Five System-Level Decisions I'd Make the Same Way Again

Over time, I've learned that good system design isn't about getting everything right up front. It's about making a small number of decisions that continue to make sense as systems, teams, and expectations grow.

These aren't low-level design choices about patterns or topologies. They're the kinds of system-level decisions that quietly determine whether architecture remains workable as organisations and teams evolve.

These are five such decisions I'd make again, not because they were perfect, but because they reduced ambiguity and held up under real pressure.

1. Keeping the API Gateway Thin

In many systems, the API gateway starts out with a clear purpose: routing requests, handling authentication, and enforcing basic policies.

As traffic grows, it slowly becomes something else.

Validation logic creeps in. Business rules follow. Special cases get added "just for now."

Each change feels reasonable on its own. Over time, the gateway turns into a central brain that everyone depends on and no one feels comfortable touching.

The problem isn't technical. It's structural.

When too much logic lives in one place, every change becomes risky, coordination-heavy, and slow. Debugging also gets harder, because failures no longer belong clearly to any one service.

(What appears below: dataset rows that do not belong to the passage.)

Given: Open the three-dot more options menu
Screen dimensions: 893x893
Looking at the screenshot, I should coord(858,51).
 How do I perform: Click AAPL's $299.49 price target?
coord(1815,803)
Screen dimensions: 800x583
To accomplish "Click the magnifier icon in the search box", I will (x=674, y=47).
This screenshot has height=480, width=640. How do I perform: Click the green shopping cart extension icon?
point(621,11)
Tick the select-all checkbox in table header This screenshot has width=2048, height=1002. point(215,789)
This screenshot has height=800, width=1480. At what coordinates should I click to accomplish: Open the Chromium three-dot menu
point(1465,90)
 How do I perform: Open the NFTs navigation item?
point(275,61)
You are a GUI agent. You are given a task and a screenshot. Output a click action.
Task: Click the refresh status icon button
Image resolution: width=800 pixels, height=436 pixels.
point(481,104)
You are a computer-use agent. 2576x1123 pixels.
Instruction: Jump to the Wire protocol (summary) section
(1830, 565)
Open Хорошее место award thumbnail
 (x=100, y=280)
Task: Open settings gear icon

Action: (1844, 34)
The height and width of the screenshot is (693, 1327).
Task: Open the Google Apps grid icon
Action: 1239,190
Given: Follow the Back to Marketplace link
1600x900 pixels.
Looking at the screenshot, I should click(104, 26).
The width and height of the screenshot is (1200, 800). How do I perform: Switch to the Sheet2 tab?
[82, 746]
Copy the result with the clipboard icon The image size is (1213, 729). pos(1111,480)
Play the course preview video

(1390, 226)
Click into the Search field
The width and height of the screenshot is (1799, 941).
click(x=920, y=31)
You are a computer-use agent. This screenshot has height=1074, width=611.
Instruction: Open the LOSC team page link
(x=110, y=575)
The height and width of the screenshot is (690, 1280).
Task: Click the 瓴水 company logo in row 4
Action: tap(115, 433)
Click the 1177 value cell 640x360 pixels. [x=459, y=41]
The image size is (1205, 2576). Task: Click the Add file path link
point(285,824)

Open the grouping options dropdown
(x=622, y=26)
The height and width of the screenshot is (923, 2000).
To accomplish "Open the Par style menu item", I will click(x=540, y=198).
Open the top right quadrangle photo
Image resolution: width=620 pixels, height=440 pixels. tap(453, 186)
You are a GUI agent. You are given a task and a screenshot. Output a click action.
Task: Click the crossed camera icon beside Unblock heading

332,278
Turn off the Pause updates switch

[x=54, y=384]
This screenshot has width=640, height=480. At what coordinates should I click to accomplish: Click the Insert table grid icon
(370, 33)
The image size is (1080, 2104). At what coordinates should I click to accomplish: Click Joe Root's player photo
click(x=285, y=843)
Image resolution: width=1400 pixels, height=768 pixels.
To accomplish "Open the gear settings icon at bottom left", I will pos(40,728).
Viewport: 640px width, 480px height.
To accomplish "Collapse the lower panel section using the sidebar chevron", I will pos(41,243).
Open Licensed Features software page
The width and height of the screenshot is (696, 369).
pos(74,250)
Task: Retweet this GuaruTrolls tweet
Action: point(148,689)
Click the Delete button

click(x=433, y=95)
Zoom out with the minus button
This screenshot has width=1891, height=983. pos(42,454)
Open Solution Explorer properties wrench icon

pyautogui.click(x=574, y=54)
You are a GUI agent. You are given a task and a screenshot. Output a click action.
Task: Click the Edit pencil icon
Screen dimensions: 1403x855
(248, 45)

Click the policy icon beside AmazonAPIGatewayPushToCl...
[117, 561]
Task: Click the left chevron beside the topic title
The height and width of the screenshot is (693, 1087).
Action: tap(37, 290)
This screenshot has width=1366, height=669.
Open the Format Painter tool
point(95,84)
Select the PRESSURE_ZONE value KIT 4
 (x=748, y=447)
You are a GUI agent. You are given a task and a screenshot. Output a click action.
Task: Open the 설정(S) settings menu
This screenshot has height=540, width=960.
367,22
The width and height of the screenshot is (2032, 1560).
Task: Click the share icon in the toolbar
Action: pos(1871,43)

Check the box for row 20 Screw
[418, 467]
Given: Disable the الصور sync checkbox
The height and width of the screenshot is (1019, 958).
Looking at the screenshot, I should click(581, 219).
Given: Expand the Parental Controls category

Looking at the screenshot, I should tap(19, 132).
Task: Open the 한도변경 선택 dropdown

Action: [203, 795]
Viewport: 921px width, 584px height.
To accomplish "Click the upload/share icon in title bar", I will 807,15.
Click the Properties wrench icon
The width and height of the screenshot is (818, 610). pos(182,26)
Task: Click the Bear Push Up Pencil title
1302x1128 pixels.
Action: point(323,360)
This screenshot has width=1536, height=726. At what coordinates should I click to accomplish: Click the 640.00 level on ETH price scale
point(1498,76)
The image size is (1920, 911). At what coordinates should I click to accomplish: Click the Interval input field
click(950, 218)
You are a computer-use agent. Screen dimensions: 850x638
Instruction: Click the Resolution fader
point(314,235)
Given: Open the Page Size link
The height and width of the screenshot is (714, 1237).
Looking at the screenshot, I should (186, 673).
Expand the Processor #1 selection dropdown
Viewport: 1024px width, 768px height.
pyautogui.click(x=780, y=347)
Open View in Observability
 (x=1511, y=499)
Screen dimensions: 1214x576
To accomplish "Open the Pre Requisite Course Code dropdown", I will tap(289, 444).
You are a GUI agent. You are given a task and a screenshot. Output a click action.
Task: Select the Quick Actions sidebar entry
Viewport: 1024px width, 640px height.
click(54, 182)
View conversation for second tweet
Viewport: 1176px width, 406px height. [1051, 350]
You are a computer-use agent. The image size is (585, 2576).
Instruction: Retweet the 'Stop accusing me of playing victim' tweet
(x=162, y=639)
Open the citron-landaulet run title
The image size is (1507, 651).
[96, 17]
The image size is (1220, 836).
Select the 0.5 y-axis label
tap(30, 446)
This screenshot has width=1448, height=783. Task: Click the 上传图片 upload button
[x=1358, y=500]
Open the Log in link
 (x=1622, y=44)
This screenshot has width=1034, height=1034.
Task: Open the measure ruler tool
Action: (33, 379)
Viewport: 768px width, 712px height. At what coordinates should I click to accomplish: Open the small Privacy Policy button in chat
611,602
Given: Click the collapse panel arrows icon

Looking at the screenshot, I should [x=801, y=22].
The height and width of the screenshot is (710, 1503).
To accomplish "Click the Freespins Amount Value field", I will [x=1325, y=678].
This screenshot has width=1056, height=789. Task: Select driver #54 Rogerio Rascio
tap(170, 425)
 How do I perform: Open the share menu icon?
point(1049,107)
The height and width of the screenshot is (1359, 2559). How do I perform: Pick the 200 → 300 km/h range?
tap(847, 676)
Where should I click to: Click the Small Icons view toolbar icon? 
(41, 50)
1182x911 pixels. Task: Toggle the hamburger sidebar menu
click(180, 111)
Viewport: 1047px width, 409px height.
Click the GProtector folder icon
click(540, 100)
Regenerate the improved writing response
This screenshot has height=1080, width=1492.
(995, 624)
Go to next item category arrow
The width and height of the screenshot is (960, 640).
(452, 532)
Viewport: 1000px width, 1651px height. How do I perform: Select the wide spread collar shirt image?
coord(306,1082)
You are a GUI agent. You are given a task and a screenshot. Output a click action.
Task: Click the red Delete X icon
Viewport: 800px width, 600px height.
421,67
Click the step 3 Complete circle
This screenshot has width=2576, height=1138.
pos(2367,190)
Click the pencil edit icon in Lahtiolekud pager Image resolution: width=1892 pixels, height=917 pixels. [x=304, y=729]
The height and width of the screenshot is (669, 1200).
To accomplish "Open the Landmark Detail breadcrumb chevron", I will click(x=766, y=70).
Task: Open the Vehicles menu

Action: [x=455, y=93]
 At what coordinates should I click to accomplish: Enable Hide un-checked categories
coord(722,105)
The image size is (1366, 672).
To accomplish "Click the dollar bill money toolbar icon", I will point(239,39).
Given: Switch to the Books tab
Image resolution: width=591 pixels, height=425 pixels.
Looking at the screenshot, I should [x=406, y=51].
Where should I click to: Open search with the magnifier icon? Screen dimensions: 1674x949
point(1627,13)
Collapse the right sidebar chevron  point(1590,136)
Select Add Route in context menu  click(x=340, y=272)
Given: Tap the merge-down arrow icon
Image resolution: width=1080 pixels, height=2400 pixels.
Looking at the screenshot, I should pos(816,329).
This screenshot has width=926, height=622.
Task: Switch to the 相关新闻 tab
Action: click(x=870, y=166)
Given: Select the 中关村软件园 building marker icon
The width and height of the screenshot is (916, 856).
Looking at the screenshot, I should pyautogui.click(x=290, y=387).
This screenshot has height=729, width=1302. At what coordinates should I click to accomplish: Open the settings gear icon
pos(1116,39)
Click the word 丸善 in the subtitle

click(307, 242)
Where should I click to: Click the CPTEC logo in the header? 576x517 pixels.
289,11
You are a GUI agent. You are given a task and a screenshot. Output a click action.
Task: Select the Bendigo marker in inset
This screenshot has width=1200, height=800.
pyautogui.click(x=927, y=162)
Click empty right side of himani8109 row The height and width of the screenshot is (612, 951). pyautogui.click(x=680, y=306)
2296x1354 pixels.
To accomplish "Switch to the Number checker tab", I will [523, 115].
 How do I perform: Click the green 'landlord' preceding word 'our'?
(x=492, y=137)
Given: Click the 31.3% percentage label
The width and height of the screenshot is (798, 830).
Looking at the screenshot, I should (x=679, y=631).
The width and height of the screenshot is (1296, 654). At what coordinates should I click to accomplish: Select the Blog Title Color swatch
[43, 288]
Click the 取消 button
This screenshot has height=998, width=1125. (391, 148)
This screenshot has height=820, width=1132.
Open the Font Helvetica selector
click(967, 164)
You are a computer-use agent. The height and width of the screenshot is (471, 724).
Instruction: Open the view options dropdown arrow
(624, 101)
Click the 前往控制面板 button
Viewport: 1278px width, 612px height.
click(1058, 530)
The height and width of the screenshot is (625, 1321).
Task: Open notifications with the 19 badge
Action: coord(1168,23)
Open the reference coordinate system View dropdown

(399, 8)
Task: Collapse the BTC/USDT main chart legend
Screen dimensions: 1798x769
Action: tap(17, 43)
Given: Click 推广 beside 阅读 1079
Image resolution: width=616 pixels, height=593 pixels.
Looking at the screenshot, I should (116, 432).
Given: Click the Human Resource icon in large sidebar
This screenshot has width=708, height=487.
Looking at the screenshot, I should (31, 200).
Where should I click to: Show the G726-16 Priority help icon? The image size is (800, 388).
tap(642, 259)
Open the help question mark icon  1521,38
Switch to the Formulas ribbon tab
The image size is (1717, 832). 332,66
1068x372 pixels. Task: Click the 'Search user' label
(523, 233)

Keeping the gateway thin doesn't mean avoiding control. It means keeping responsibility close to ownership. Business logic stays with the services that own it. Failures become easier to reason about. Teams regain the ability to move independently.

Thin gateways don't look impressive in diagrams, but they tend to age far better than "smart" ones.

2. Assigning Explicit Data Ownership Early

Data ownership often starts as an assumption.

Multiple services read the same data. Some write to it "occasionally." Everyone agrees to be careful.

At small scale, this works. At larger scale, it creates hesitation.

When something breaks, no one is quite sure who should act. When a schema needs to change, everyone worries about who might be affected. Changes slow down, not because the system is fragile, but because confidence is.

Over time, that hesitation becomes more damaging than any single technical flaw.

Making data ownership explicit early feels restrictive. It forces hard conversations. It limits flexibility.

But it also creates clarity.

When one service owns a piece of data, decisions become simpler. Accountability is obvious. Teams can change what they own without fear. Incidents resolve faster because responsibility isn't distributed across guesswork.

This decision trades short-term convenience for long-term confidence and that's a trade I'd make again.

3. Choosing Fewer, Boring Building Blocks

As systems evolve, there's constant pressure to adopt new tools, frameworks, and patterns. Each promises better performance, scalability, or developer experience.

The hidden cost isn't in adoption, it's in operation.

Every new building block adds:

learning overhead
new failure modes
operational complexity
harder on-call scenarios

Choosing fewer, well-understood tools simplifies more than just the codebase. It simplifies conversations, hiring, incident response, and long-term maintenance.

"Boring" doesn't mean outdated. It means predictable.

Predictable systems fail in ways you've already seen. They're easier to debug at inconvenient times and easier for new engineers to understand. Over years, that reliability compounds quietly.

This decision optimises for longevity rather than novelty.

4. Designing for Reversibility Where Possible

Not all system-level decisions carry the same weight.

Some are easy to change later. Others lock you in for years.

The mistake I've seen repeatedly is treating all decisions with equal seriousness, overthinking small choices while rushing irreversible ones.

A simple question helps:

How painful is this to undo if we're wrong?

Reversible decisions can be made quickly. Irreversible ones deserve patience and evidence.

This approach prevents premature complexity without slowing progress. It keeps options open longer and avoids committing to assumptions before the system earns them.

It's not indecision, it's disciplined timing.

5. Prioritising Observability Before Optimisation

When systems feel slow or unstable, the instinct is to optimise immediately: cache more, scale infrastructure, tune performance.

Without visibility, this is mostly guesswork.

Observability changes the nature of decision-making. Logs, metrics, and traces make behaviour visible. They show where time is spent, which dependencies fail, and how the system behaves under real load.

Once teams can see what's happening, optimisations become smaller, safer, and more effective. Conversations shift from opinion to evidence. Trust increases, not just in the system, but between people.

Optimisation without observability increases risk. Optimisation with observability reduces it.

Closing Thought

None of these decisions are particularly clever.

What they share is a bias toward clarity, ownership, and choices that reduce uncertainty rather than hide it.

Systems will grow and change whether we plan for it or not. The goal isn't to eliminate complexity, it's to make sure complexity stays understandable as it accumulates.

These are the kinds of decisions that help systems and teams age well.